Есть второй путь – это путь документального повествования, когда даётся голос источнику, когда проза превращается в коллаж из документов. На мой взгляд, Алексиевич делает это не самым совершенным образом, и прав один из читателей, что у неё все герои говорят одним языком. Но в большинстве случаев всё-таки какие-то речевые особенности в тексте переданы. Может быть, в подчёркнутой нейтрализации стиля тоже есть какое-то целомудрие.
И есть третий путь – путь самый трагический, путь почти невероятный – путь Шаламова. Это путь распада языка; путь, когда автор как бы самоуничтожается в процессе письма. Я знаю два таких текста в истории литературы. Это «Перчатка, или КР-2» Шаламова, написанный уже в состоянии прогрессирующей деменции, и это проза Надежды Яковлевны Мандельштам.
Так вот, опыт Шаламова… Почему письмо Шаламова воспринимается как авангардное? Потому что ранние «Колымские рассказы», в которых есть ещё и некоторый вымысел, и типизация, и другие черты прозы, и даже иронические цитатные отсылки («Играли в карты у коногона Наумова» – «Играли в карты у конногвардейца Нарумова»), не производят такого впечатления, хотя они очень страшны по фактуре, например, как в рассказе «Прокажённые».
Поздняя проза Шаламова – это проза о том, как гибнет и распадается повествователь. У него есть несколько рассказов о том, как у него отказывает мозг, отказывает память. В его поздних рассказах (особенно в «КР-2») очень частые повторы, иногда повествование вдруг (как в рассказе «Май», например) разрывается, и восстановить его логику довольно трудно. Шаламов ничего не правил, ничего не менял. К тому же он ещё страдал болезнью Меньера, которая приводила иногда к спутанности сознания.

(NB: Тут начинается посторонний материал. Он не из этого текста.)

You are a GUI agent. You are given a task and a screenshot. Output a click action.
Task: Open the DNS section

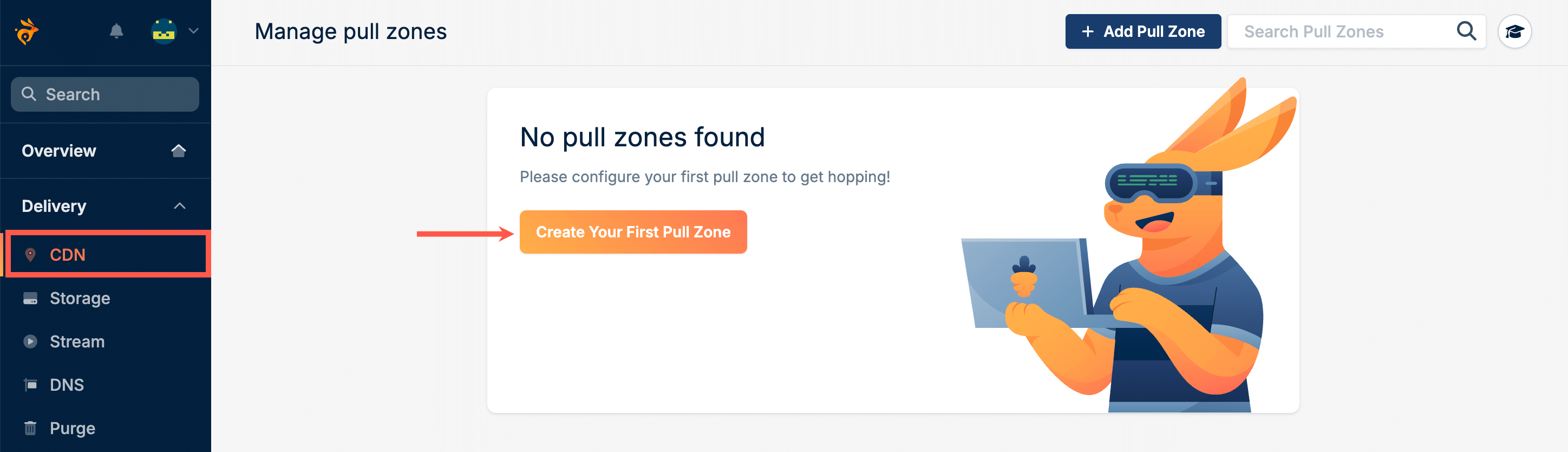67,385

Шаламов – это именно случай распада личности, который он фиксирует с медицинской беспристрастностью, и он показывает читателю собственный обрушивающийся мозг. Когда мы читаем «Перчатку», когда мы читаем «Артиста лопаты», мы видим, как он за эти повторы цепляется, чтобы не свалиться в беспамятство, как он пишет элементарными фразами, потому что сложные ему уже не даются. Да, можно написать художественную прозу о лагерях, можно написать художественную прозу о войне, но, если в этой прозе повествователь остаётся спокойным и нормальным, остаётся на высоте положения, как Пьер Безухов в Бородинской битве, XX век этого уже не выдерживает.
А скажем, Юрий Рябинин, чей дневник приведён в «Блокадной книге» Гранина и Адамовича… По этому дневнику видно, как меняется личность повествователя, как вполне осмысленные записи здорового и умного мальчика превращаются сначала в дикие исповеди и муки совести по поводу того, что он не донёс пшено брата и съел его, а потом просто крик: «Хочу есть! Хочу есть!» Простите меня за эту аналогию, но это как компьютер умирает у Кубрика в «Космической одиссее», – у человека отключается мозг. Вот эта летопись самая страшная. Она может как-то заменить прозу XX века.